I cannot often use internet, but I will try to return on this forum at least once a week, ususlly in nor near the weekend.

I have a question about electromagnetism and I searched first using the words "moment of inertia of the electric field". The search returned nothing, so here is my conundrum. (It is not my homework assignment, or anything like that, as I am 53 years old; it is something I recenty thought of myself.)

Consider a spherical conductor of radius R, carrying an electric charge Q. There will be an electric field around it, and this field will contain some energy. Therefore, by Eintein's familiar formula it will contain some mass. This mass will increase the work needed to change the velocity of the sphere. (mvv/2) It will also, by its moment of inertia, increase the work needed to change the rotation of the sphere. (Iww/2)

The size of these phenomena should be calculable from Q, R and some constants of nature. There will be no electric field inside the conductor, and the field outside can be subdivided into an infinite number of equally thin spherical shells concentric with the sphere. By Coulomb's Law, the field strength in every shell will be proportional to the charge and inversely proportional to the square of the shell's radius r. Proportional, that is, to Q/rr. The energy density will be proportional to the square of the field strength, hence to QQ/rrrr. But the volume of the shell will be proportional to rr, so the energy contained in it will be proportional to to QQ/rr.

Adding up the energies contained in all the shells yields a total energy which is proportional to QQ/R. This is, of course, as it should be. It is the energy one had to expend in gathering together the charge from infinity onto the surface of the sphere. This energy had to go somewhere; it has gone into the field surrounding it.

But this energy has mass, and therefore adds to the moment of inertia relative to any axis passing through the center of the sphere. Here, too, every shell has its own contribution to make.
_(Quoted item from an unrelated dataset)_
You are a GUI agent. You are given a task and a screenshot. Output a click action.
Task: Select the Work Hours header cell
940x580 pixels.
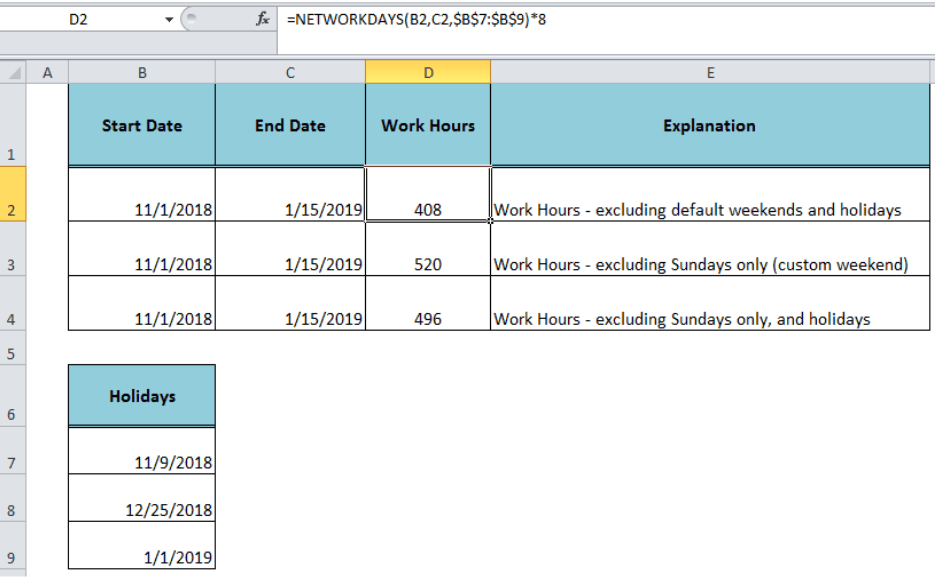[x=428, y=125]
Its moment of inertia is proportional to its mass multiplied by rr. Its mass, however, is proportional to QQ/rr. Therefore, its moment of inertia is proportional to QQ and independent of r. Every one of the infinite number of shells contributes the same amount. Adding up these amounts yields an infinite moment of intertia.

How can I escape from this crazy result? I can think of only three counterarguments.

1. The situation has spherical symmetry; therefore rotating the sphere does not change the field strength anywhere, which makes it meaningless to say that the field is rotating with the sphere.

But any scratch or bump on the sphere's surface would create an inhomogeneity in the field, which would rotate with the sphere. Moreover, rotating the sphere might set up a circular current, causing a magnetic field to form, and changing the situation "outside" from what it would be for a nonrotating sphere. (Such a current would certainly exist if the charge had been sitting on the surface of an insulating sphere.)

2. The field does not propagate at infinite speed; therefore charging the sphere cannot set up a field extending to infinity in finite time.

But this suggests that the moment of inertia would steadily, and linearly, increase without bounds. One would be able to ascertain how long ago the sphere was charged by measuring the torque needed to set it spinning.

3. It is impossible to gather a charge from infinity; therefore the charge on the sphere came from somewhere else, where an equal but opposite charge must now exist. The fields from the two charges will cancel at large distances from both, and anything contained in these fields will therefore have a finite value.

But this would still allow one to create a device carrying a huge moment of inertia relative to the axis separating the two charges while expending just a tiny amount of energy. If one considers two charges Q and -Q, both sitting on a sphere of radius R with the midpoints of these spheres separated by a distance D, the energy would for large values of D/R approach a value proportional to QQ/R, but the moment of inertia would be roughly proportional to QQD.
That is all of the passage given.